MATERIALS PROVIDED: Begin
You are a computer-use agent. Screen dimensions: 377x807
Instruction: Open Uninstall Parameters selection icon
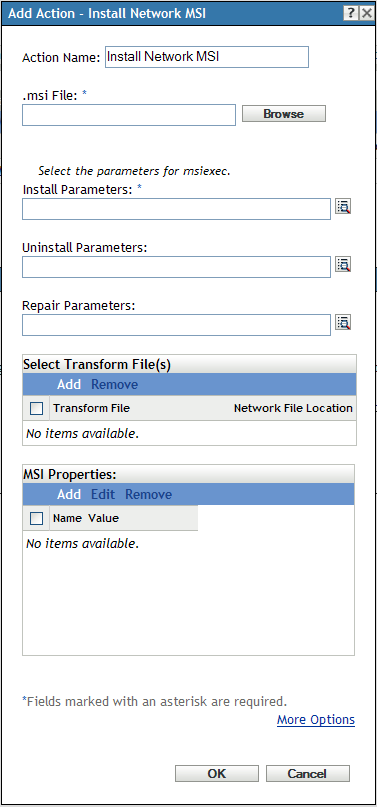pyautogui.click(x=343, y=265)
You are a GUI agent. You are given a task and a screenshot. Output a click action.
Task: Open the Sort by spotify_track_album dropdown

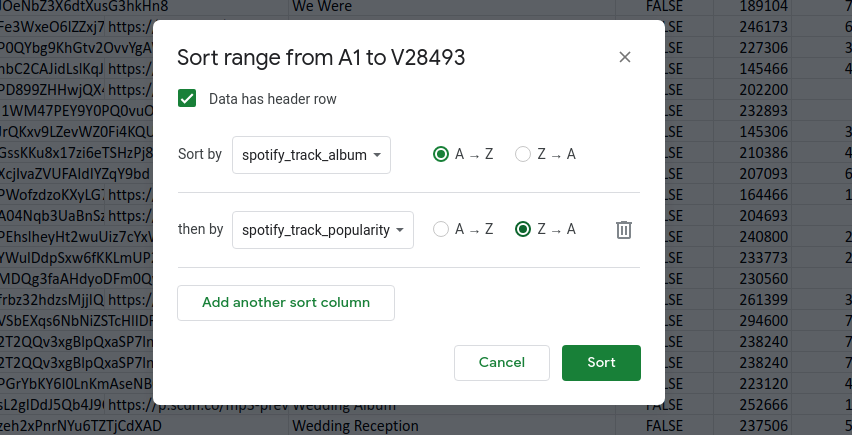(x=311, y=155)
MATERIALS PROVIDED: End
§ TASK REQUIREMENTS
The output is the lines from the start of the data above through the line containing "You are a GUI", unchanged, with any picture left out.

§ TASK RESULT
You are a computer-use agent. Screen dimensions: 377x807
Instruction: Open Uninstall Parameters selection icon
pyautogui.click(x=343, y=265)
You are a GUI agent. You are given a task and a screenshot. Output a click action.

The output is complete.